After 70 days of investigation, North Korea found Private King guilty of “illegally intruding” into its territory and decided to expel him, according to the North’s official Korean Central News Agency.

The news agency said that Private King had confessed to illegally entering North Korea because, it said, he “harbored ill feeling against inhuman maltreatment and racial discrimination within the U.S. Army and was disillusioned about the unequal U.S. society.”

North Korea did not say how and when it planned to deport Private King, including whether he would be sent back to South Korea through the Demilitarized Zone, which separates North and South Korea. He had fled to the North through the DMZ.

Col. Isaac Taylor, a spokesman for the United States military in South Korea, said, “Our priority is to bring Private King home, and we are working through all available channels to achieve that outcome.”

There was no immediate comment from the Pentagon.

It is unusual for North Korea to expel an American soldier who has expressed a wish to seek asylum there. In the past, the country allowed American G.I.s who deserted to its side to live and even start families there. It often used them as propaganda tools, casting them as evil United States military officers in anti-American movies.

Private King, 23, had been assigned to South Korea as a member of the First Brigade Combat Team, First Armored Division. After being released in July from a South Korean detention center where he had spent time on assault charges, he was escorted by U.S. military personnel to Incheon International Airport outside Seoul to board a plane to the United States, where he was expected to face additional disciplinary action.

He never boarded the plane. Instead, he took a bus the next day to the border village of Panmunjom, which lies inside the D​MZ and allows tourists to visit.

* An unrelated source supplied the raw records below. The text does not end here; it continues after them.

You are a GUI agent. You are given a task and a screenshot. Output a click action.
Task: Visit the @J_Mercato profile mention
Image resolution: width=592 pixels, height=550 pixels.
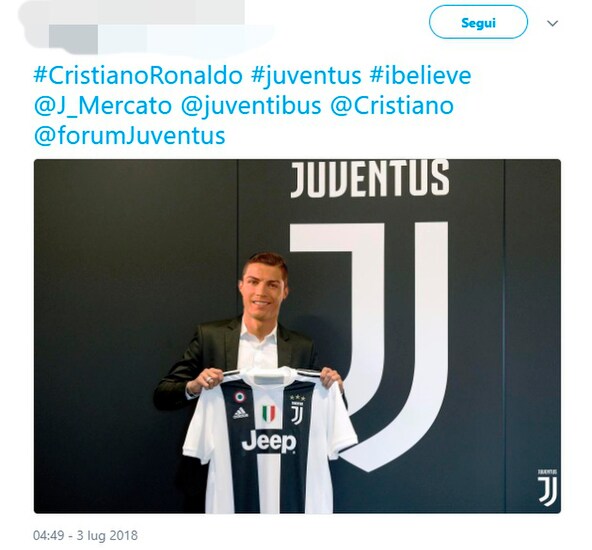pos(103,106)
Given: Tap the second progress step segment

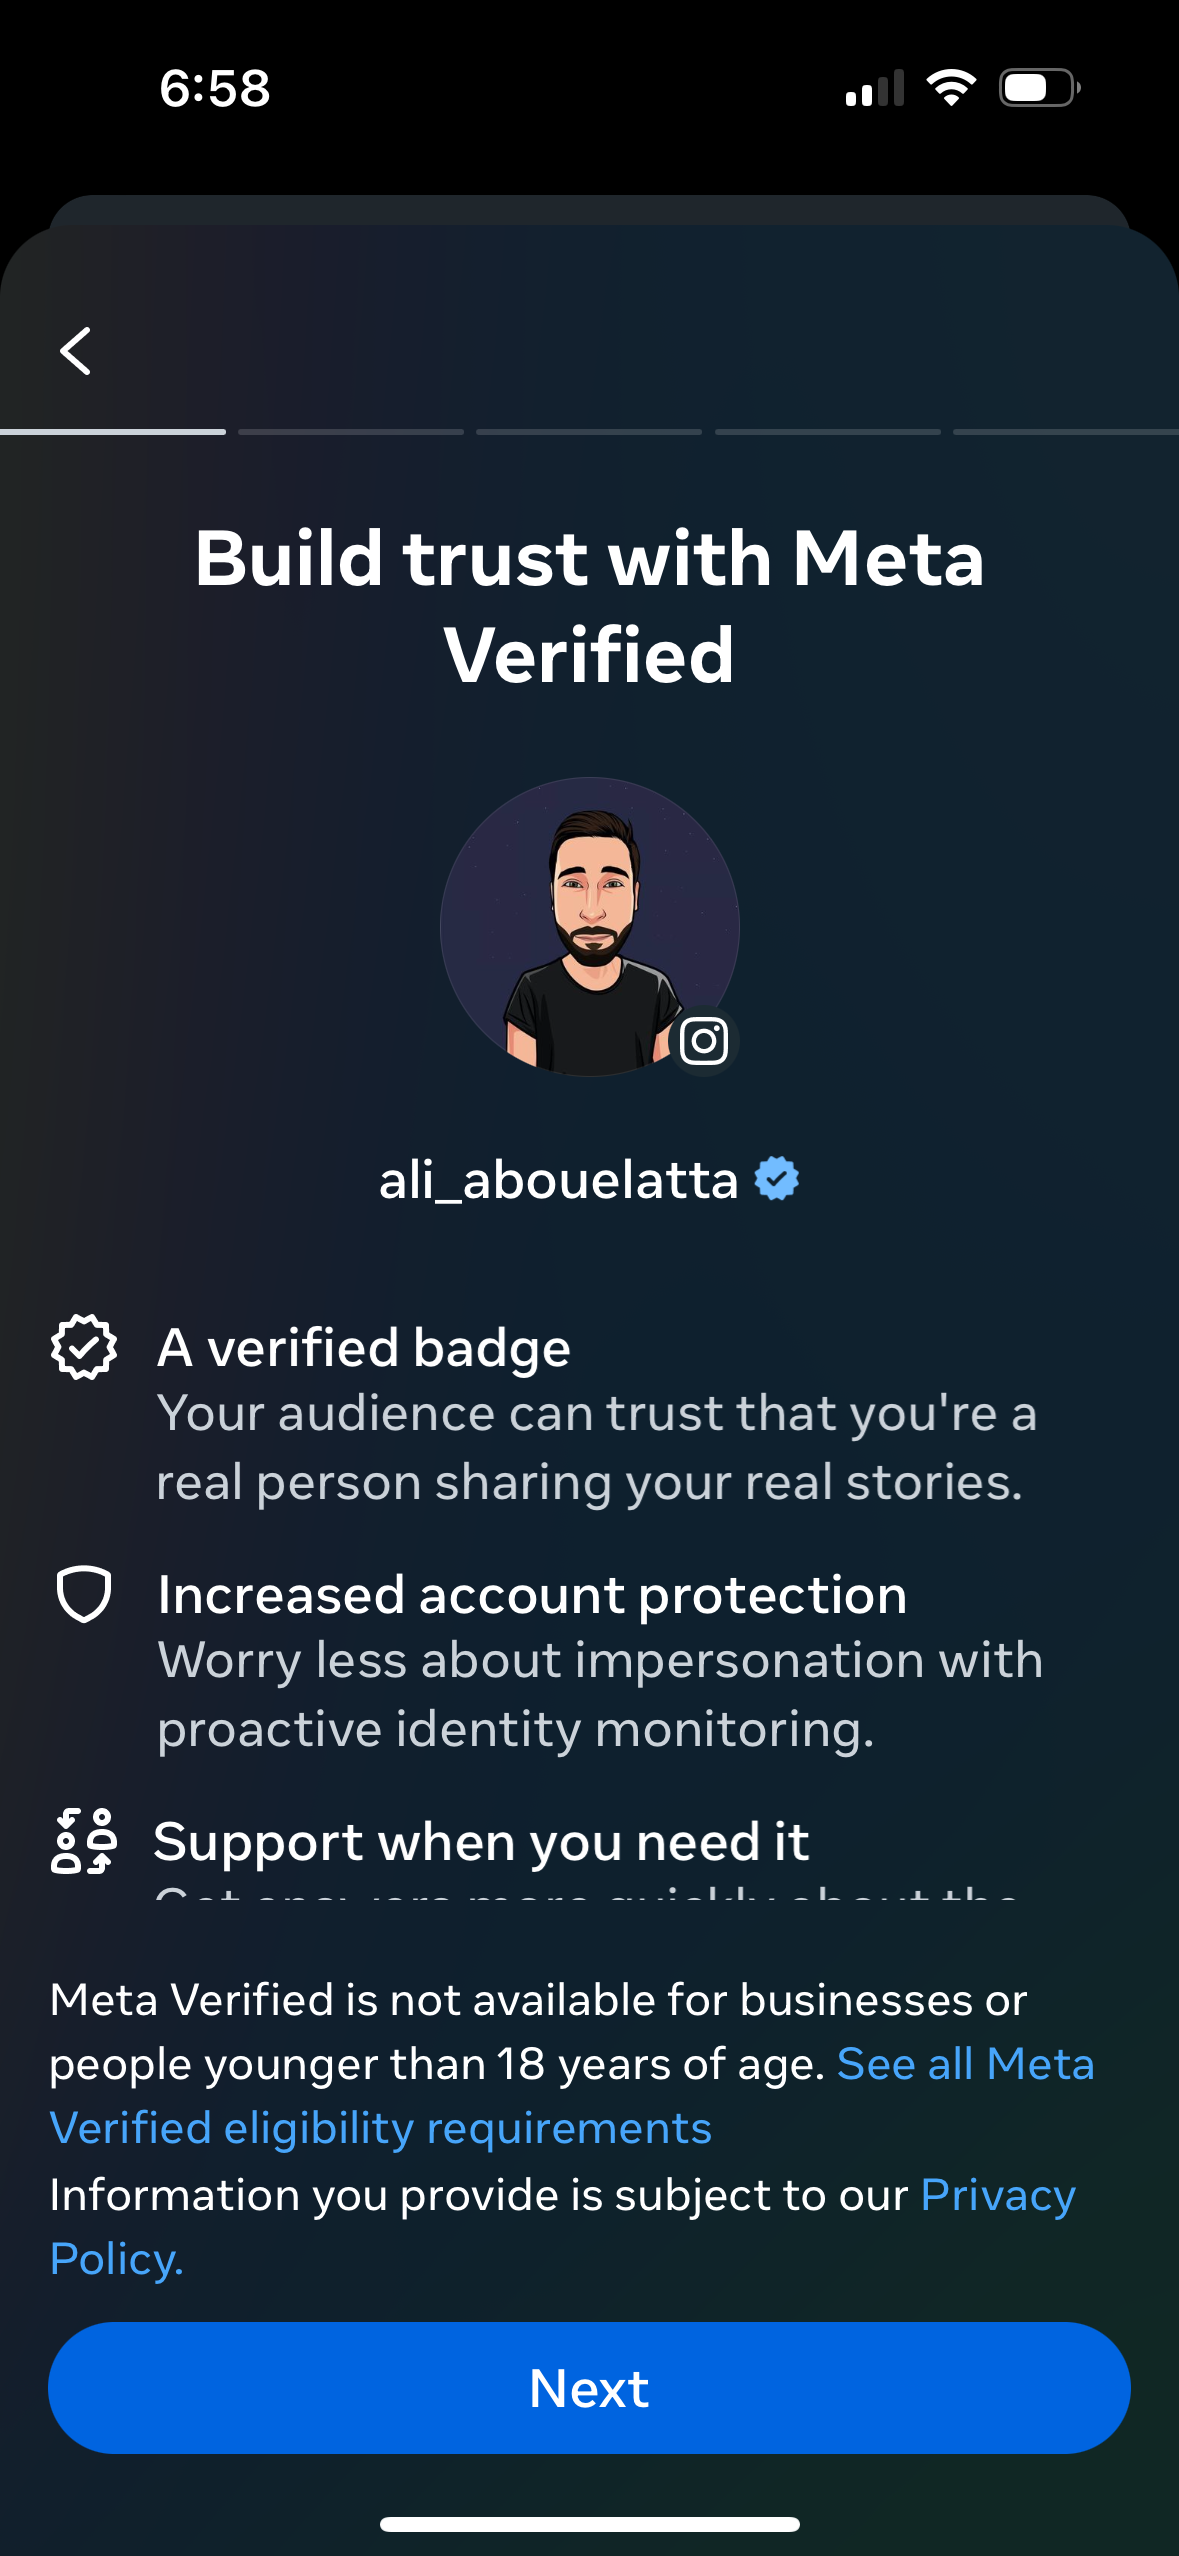Looking at the screenshot, I should 351,432.
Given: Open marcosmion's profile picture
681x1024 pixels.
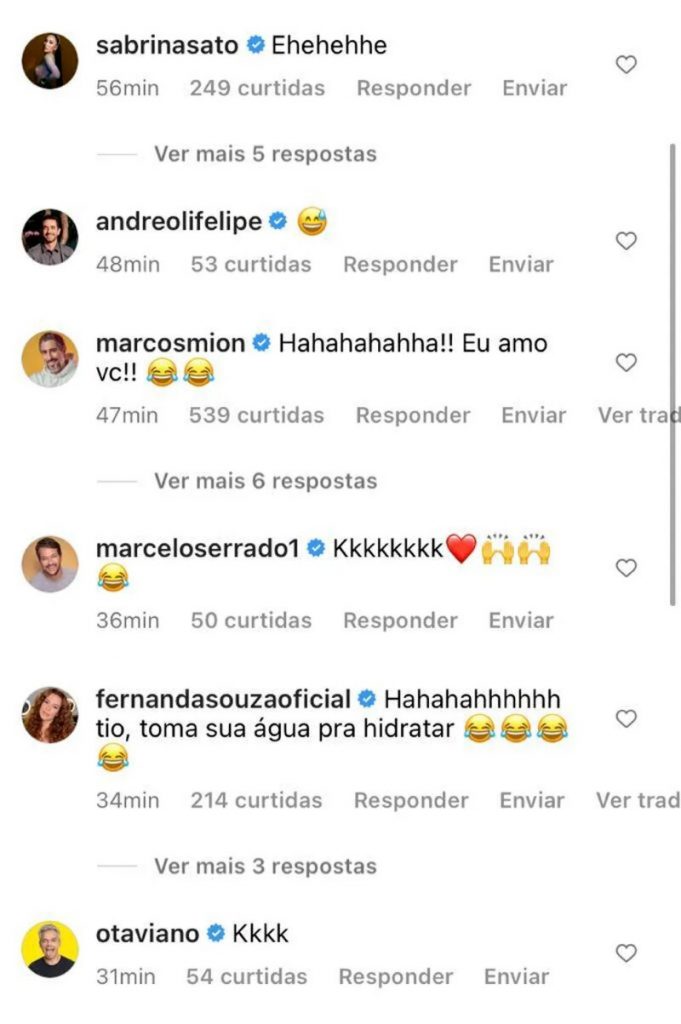Looking at the screenshot, I should point(50,360).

The soldier “willfully and without authorization crossed the Military Demarcation Line into the Democratic People’s Republic of Korea,” Colonel Taylor, the public affairs officer for U.S. Forces Korea, said at the time.

Last month, North Korea said that​ Private King wanted to seek refuge in the isolated Communist country or in a third country. In its announcement on Wednesday, it did not elaborate on why it had decided not to grant his wish.

Private King was the first known American held in North Korean custody since​ Bruce Byron Lowrance​ was detained for a month after illegally entering the country from China in 2018.​

​Civilian Americans accused of illegal entry have been prosecuted and sentenced to hard labor, or sometimes released and expelled.

Robert Park, a Korean American missionary who walked across the border between China and North Korea in 2009, was held for 43 days in the North before being deported by plane to Beijing. In 2013, Merrill Newman, an American retiree, was held for 42 days before being flown from Pyongyang, the North Korean capital, to Beijing.

In the cases of some civilian Americans accused of illegal entry, North Korea has also used them as bargaining chips in negotiations with Washington, with which it has no formal diplomatic ties.

In 2009, North Korea arrested two United States journalists, Laura Ling and Euna Lee, on its border with China, accusing them of illegal entry and “hostile acts.” They were released five months later when President Bill Clinton visited Pyongyang and met with Kim Jong-il, the North Korean leader at the time.

In 2010, another American, Aijalon Mahli Gomes, who had been held on similar char​ges, was freed when former President Jimmy Carter visited Pyongyang to ask for his release and, according to North Korea, “apologized” for the man’s crime. In 2014, Kenneth Bae, a Korean American missionary, was freed after the American government sent the director of national intelligence at the time, James R. Clapper Jr., to Pyongyang.